The path from mutation to medicine is technically feasible but not yet systematized. The above cases reflect how families often shoulder fundraising, logistics, and coordination. The FDA has issued draft guidelines that begin to define expectations for individualized ASOs across various domains, but navigation remains complex for non-experts.
However, there are still ethical concerns around accessibility. Individualized therapies remain limited to patients who can obtain a genetic diagnosis and connect with specialized research centers. For families in rural areas or without access to advanced testing, these opportunities may never arise. Even when programs do move forward, expansion beyond a single patient is uneven, raising broader questions about who benefits and how equitably.
Beyond cases where nonprofit foundations help cover costs, financial and insurance barriers remain major obstacles to access. Developing a bespoke ASO can cost $1–2 million or more per patient, covering design, manufacturing, and testing.
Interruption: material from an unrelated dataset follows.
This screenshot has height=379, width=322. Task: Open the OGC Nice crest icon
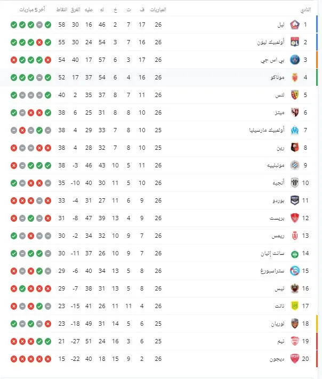pyautogui.click(x=295, y=288)
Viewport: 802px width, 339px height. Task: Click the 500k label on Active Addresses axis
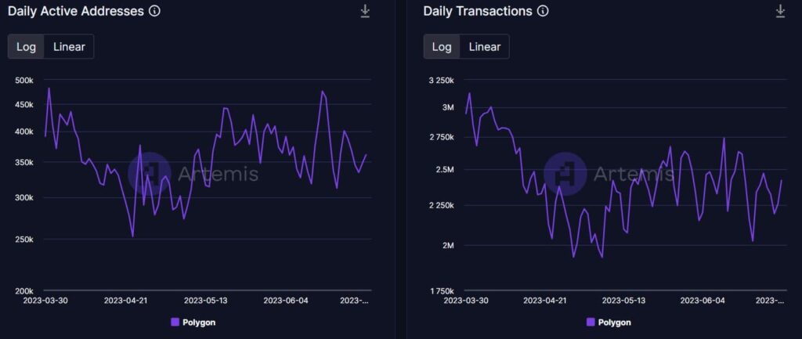click(x=24, y=81)
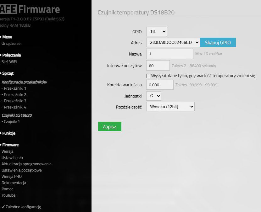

Because these therapies often fall outside conventional frameworks, insurance coverage is limited or uncertain, leaving many families to rely on fundraising or philanthropy. To make individualized therapies viable at scale, new reimbursement models and funding approaches will be needed to support patients beyond those who can self-finance.
The immediate goal is to turn bespoke successes into repeatable pipelines. This means starting with mutation triage to identify variants suited for ASO therapy, followed by validation in vitro using patient-derived cells. Manufacturing must be streamlined through shared processes, and safety can build on platform-based data rather than new studies each time. Clinical testing should then follow flexible designs adapted to ultra-rare populations. At Sano, we’re building the connective infrastructure that makes this future possible, helping families and researchers move from diagnosis to trial faster by streamlining recruitment, genetic testing, and follow-up.
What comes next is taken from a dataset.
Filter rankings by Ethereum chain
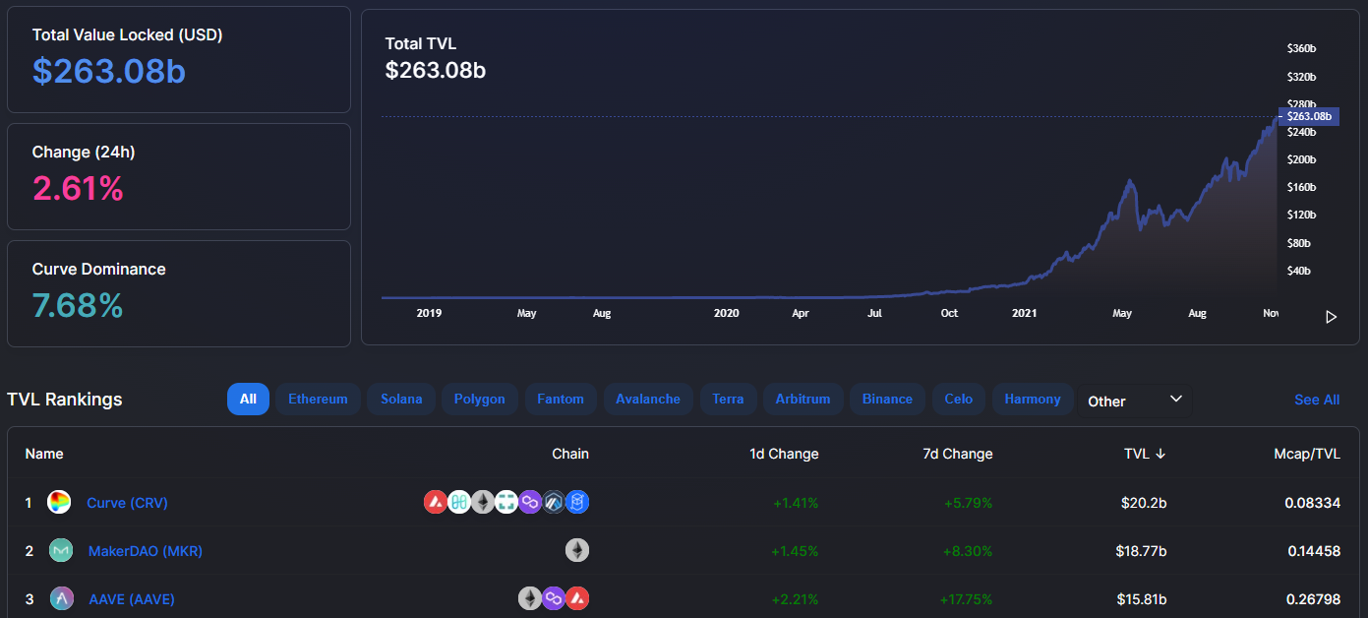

Several groups are attempting to industrialize components of that pipeline, from nonprofit models that provide patient-specific ASOs for free, to companies building screening and design capacity for personalized oligos, to initiatives proposing libraries and shared manufacturing to compress timelines. Continued regulatory refinement and shared data will be essential so that future families are not required to rebuild the path case by case.
Families should not have to carry the burden alone. By pairing their determination with supportive trial infrastructure, we can turn extraordinary stories into ordinary options for patients everywhere.